As we gradually dispensed with our goods, I sold off the slaves who had carried them. In that land of the lazy, not even the nobles had much work to which to put slaves, still less could afford to own them. But every tribal chief was eager to boast a superiority over rival chiefs, and a holding of slaves—though they might be only a drain on his treasury and his larder—constituted a legitimate boast. So, for good gold dust, I sold ours variously and impartially to the chiefs of the Tzotxil, the Quiche, and the Tzeltal, two slaves apiece, and only the remaining two accompanied our return to the Chiapa country. One carried the large but unweighty bale of feathers, the other's load consisted of those few trade items we had not yet disposed of.

As he had promised, the artisan Xibalba had his finished crystals waiting for me when we got back to Chiapan—in all, a hundred twenty and seven of them, of varied sizes—and, thanks to my sale of the slaves, I was able to pay him in pure gold-dust currency, as I had promised. While he carefully wrapped each crystal separately in cotton, then bundled them all together in cloth to make a tidy package, I said to him, by way of the interpreter:

"Master Xibalba, these crystals make a looked-at object look bigger. Have you ever contrived a kind of crystal that would make objects appear smaller?"

"Oh, yes," he said, smiling. "Even my greatest-grandfather probably tried his hand at fashioning other things than burning crystals. We all have. I do myself, just for amusement."

I told him how limited was my vision, and added, "A Maya doctor told me that my eyes behave as if I am always looking through one of the enlarging quartzes. I wondered, if I could find such a thing as a reducing crystal, and if I looked through it..."

He regarded me with interest, and rubbed his chin, and said, "Hm," and went through the back of his workshop to his house. He returned with a wooden tray of shallow compartments, each holding a crystal. They were of all different shapes; some were even miniature pyramids.

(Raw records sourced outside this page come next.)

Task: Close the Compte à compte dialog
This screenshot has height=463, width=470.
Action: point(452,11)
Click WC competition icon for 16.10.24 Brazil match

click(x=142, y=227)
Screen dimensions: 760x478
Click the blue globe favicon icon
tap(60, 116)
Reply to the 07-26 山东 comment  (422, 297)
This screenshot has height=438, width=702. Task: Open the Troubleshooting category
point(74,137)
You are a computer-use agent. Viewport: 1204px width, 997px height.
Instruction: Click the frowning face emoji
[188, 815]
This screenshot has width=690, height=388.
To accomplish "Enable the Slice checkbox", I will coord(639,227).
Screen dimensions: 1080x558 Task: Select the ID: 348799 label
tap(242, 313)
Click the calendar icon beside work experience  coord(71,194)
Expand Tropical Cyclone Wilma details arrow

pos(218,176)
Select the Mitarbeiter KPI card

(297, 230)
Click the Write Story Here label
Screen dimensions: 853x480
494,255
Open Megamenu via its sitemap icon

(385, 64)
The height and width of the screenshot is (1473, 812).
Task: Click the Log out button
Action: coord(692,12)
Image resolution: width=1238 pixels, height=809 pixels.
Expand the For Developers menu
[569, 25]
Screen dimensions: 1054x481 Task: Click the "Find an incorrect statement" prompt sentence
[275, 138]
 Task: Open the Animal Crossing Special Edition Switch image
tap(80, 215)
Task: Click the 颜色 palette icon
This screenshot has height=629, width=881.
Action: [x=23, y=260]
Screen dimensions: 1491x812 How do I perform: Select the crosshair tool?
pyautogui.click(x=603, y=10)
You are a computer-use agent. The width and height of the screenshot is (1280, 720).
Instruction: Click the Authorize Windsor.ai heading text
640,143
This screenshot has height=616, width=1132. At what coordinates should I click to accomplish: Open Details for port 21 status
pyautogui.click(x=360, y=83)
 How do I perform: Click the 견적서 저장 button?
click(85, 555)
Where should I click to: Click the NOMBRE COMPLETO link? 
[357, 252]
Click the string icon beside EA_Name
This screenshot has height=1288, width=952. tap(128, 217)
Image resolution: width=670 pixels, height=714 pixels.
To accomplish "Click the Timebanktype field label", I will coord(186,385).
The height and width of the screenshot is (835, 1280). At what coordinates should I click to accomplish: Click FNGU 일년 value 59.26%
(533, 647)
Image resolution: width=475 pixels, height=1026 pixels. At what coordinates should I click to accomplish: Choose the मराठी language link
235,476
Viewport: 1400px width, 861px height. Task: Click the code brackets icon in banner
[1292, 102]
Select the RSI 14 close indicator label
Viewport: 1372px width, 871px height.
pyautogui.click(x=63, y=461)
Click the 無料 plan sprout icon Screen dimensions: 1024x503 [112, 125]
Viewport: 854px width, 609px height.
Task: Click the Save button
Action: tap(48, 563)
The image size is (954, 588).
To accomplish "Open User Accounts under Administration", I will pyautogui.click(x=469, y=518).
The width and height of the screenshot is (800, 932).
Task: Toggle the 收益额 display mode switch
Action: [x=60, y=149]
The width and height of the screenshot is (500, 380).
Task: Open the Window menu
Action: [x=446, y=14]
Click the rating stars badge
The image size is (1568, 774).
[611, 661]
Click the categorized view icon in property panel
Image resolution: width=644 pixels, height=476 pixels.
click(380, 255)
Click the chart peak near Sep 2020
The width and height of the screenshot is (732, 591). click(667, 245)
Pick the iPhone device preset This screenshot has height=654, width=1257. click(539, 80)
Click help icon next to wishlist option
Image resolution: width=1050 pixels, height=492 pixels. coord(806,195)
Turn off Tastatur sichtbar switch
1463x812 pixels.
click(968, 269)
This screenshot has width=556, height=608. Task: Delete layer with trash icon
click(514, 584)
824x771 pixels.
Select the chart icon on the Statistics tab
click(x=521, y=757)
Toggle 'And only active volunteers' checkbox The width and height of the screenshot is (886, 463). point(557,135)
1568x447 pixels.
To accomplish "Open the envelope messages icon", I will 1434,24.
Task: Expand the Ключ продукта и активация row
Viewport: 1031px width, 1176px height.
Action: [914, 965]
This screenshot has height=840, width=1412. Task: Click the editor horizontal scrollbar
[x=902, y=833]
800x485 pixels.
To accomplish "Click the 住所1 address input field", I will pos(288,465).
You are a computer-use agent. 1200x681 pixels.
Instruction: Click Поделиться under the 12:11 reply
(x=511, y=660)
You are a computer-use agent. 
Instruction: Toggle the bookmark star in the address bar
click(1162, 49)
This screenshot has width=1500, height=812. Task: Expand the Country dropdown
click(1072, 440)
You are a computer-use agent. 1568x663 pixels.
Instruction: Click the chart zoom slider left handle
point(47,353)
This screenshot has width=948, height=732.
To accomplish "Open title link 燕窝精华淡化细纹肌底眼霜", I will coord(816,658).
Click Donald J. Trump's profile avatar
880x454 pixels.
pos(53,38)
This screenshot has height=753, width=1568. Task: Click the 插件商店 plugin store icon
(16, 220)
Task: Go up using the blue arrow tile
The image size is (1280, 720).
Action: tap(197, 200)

"I keep these only for curiosities," said the artisan. "They are of no practical use, but some have amusing properties. This one, for instance." He lifted out a short bar of three flat sides. "It is not quartz, but a transparent kind of limestone. And I do not grind this stone; it cleaves naturally in flat planes. Hold it yonder, in the sun, and see the light it throws on your hand."

I did, half expecting to flinch from a burn. Instead I exclaimed, "The mist of water jewels!" The sunlight passing through the crystal to my hand was transformed; it was a colored band, ranging from dark red at one extreme, through yellow and green and blue, to the deepest purple; it was a tiny simulacrum of the colored bow one sees in the sky after a rain. "But you are not looking for playthings," said the man. "Here." And he gave me a crystal of which both surfaces were concave; that is to say, it was like two dishes with their bottoms cemented together.